The results in table 7 suggest that our empirical model fits the data well: The estimated changes account for 66.1 and 70.7 percent of the observed changes in grain output for the two periods. For the collapse between 1958 and 1961, resource diversion was the most important contributing factor, responsible for 33 percent of the observed declines in grain output. The intertemporal effect of excessive procurement and nutrition was the second-largest contributor to the decline, accounting for 28.3 percent of the production shortfall. Adverse weather conditions also played a significant role, reducing food supplies by 12.9 percent. The increased usage of fertilizer and irrigation helped mitigate the negative GLF policies, but their magnitude was small. The effects of institutional or policy factors tended to neutralize each other within the four-year period.
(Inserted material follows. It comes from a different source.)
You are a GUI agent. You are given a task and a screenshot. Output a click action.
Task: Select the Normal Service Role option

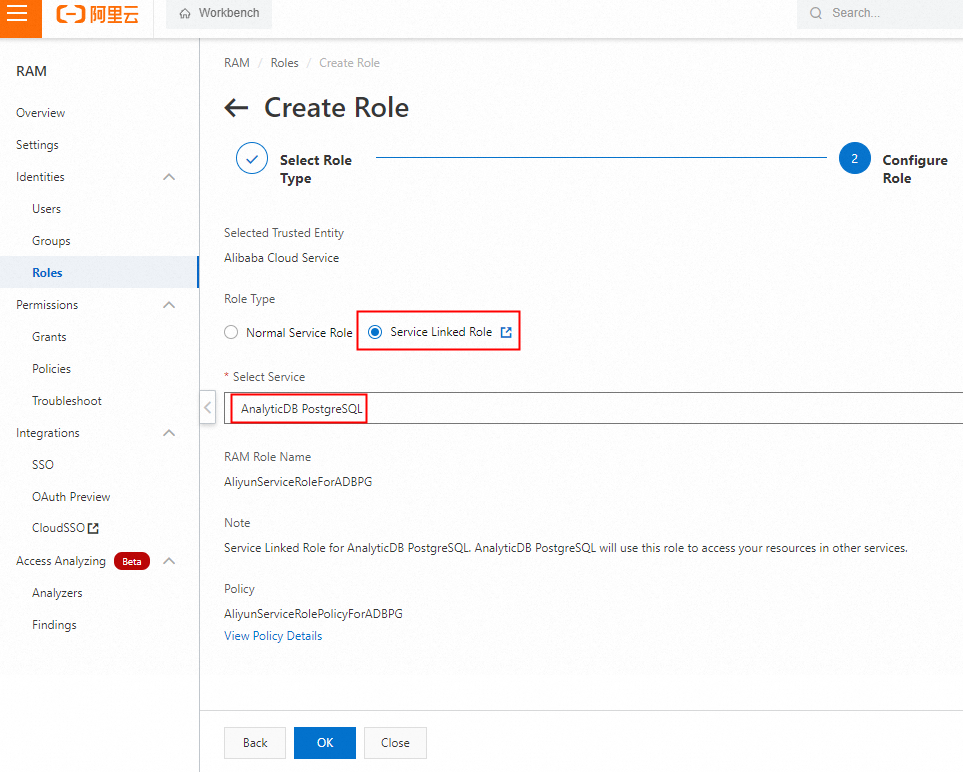coord(231,332)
Because the participation in communal dining and various radical activities peaked at the end of 1958 and the rectification of the GLF policies led to the closure of most dining halls in 1961 (Chang and Wen 1997), the effect of this variable on grain output was actually positive for the period, which mitigated the negative effects associated with the scale of production. Finally, the de jure removal of exit rights appears to have played a limited role in affecting grain output during the collapse period. But as discussed earlier, the effect of the no-exit policy may have been underestimated.
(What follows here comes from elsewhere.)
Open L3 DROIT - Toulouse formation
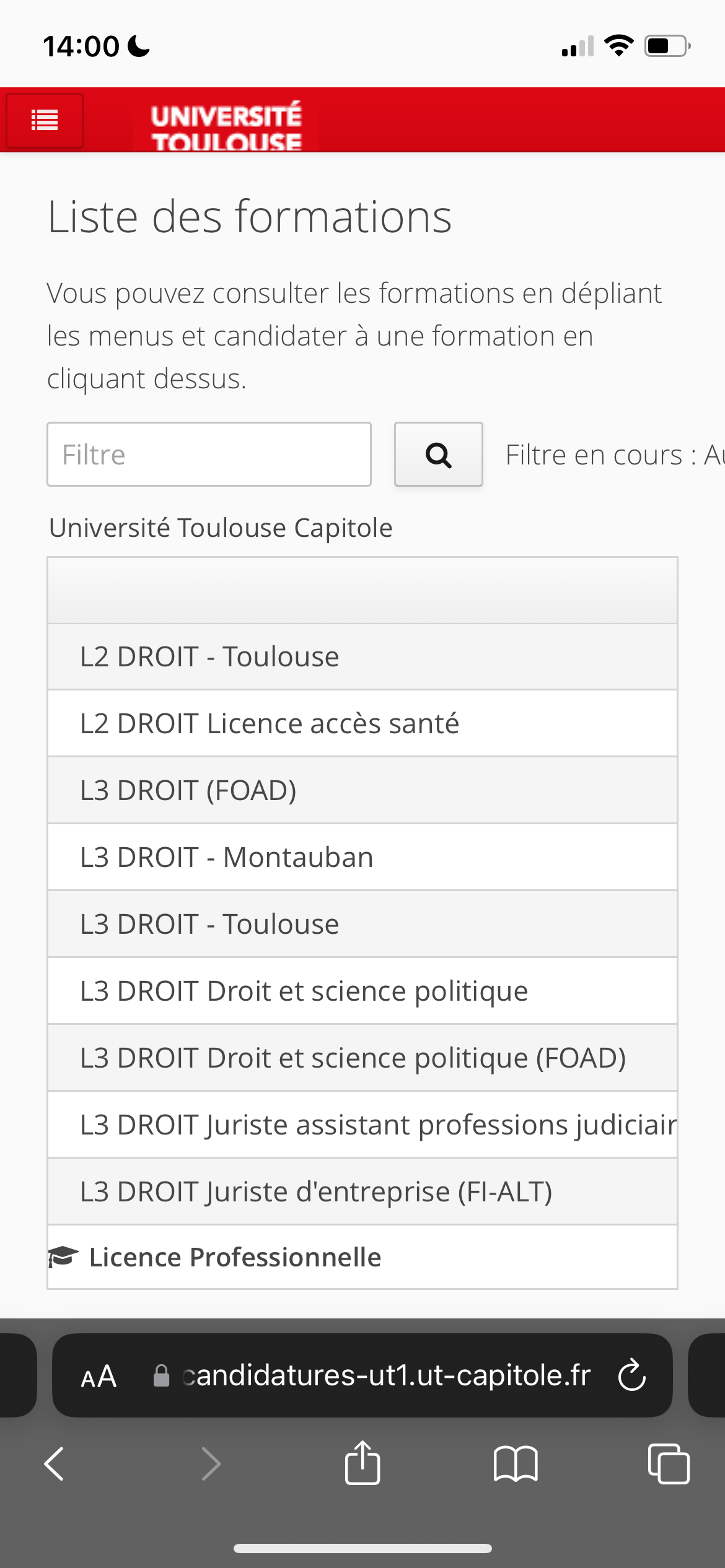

Table 7. Contribution of Explanatory Variables to the GLF Grain Output Collapse and the Post-GLF Recovery

	The Collapse (1958–61)		The Recovery (1961–66)
Contributing Factors	Changes in ln(Output) (1)	% Contribution to Total Change (2)	Changes in ln(Output) (3)	% Contribution to Total Change (4)
Observed total change	.352	100.0	.445	100.0
Estimated total change	.232*** (.038)	66.1	.315*** (.024)	70.7
Procurement/nutrition	.100*** (.029)	28.3	.042*** (.002)	9.4
Resource diversion	.116*** (.024)	33.0	.165*** (.029)	37.1
Sown area	.023*** (.005)	6.6	.010*** (.002)	2.2
Farm capital	.009*** (.002)	2.5	.041*** (.009)	9.2
Labor	.004*** (.001)	1.2	.035*** (.011)	7.8
Steel production	.080*** (.023)	22.6	.080*** (.023)	17.9
Weather conditions	.045*** (.008)	12.9	.052*** (.012)	14.7
Policy factors	.019 (.026)	5.5	.013** (.006)	3.0
Communal dining/ radicalism	.049** (.024)	13.9	.000	.0
No exit (de jure)	.001 (.001)	.3	.001 (.001)	.2
Production unit size	.029** (.012)	8.1	.012** (.005)	2.8
Modern inputs	.011** (.005)	3.0	.055*** (.017)	12.3
Fertilizer	.009* (.005)	2.6	.028* (.015)	6.4
% acreage irrigated	.0014*** (.003)	.4	.026*** (.005)	5.9
Miscellaneous	.0014 (.0131)	.4	.001 (.016)	.3
% acreage sown with grain	.0008 (.0014)	.2	.002 (.004)	.5
Time trend	.0006 (.0131)	.2	.001 (.015)	.2
Residuals	.119*** (.038)	33.9	.130*** (.024)	29.3

Note.—The numbers in parentheses are robust standard errors.

* Statistically significant at the 10 percent level.

** Statistically significant at the 5 percent level.

*** Statistically significant at the 1 percent level.

It is interesting to observe that the recovery was achieved mainly by allocating massive amounts of resources back to the agricultural sector, something that a central planner knew how to do well. Improved weather conditions and increased use of modern agricultural inputs were also responsible for the rebound in grain output. And finally, the procurement stabilization program implemented after the GLF helped restore peasants’ nutrition and work capacity, which in turn contributed to the recovery.

VII. Conclusion

Throughout history and in different parts of the world, natural disasters have often been blamed as the leading cause of massive crop failures. The Chinese experience was special because the dramatic decline in grain output coincided with the inception of the Great Leap Forward movement as well as a spell of bad weather. Contrary to the official story, which pinned the blame for disaster mainly on bad weather, our theoretical and empirical analysis suggests that the main culprit was the GLF policies.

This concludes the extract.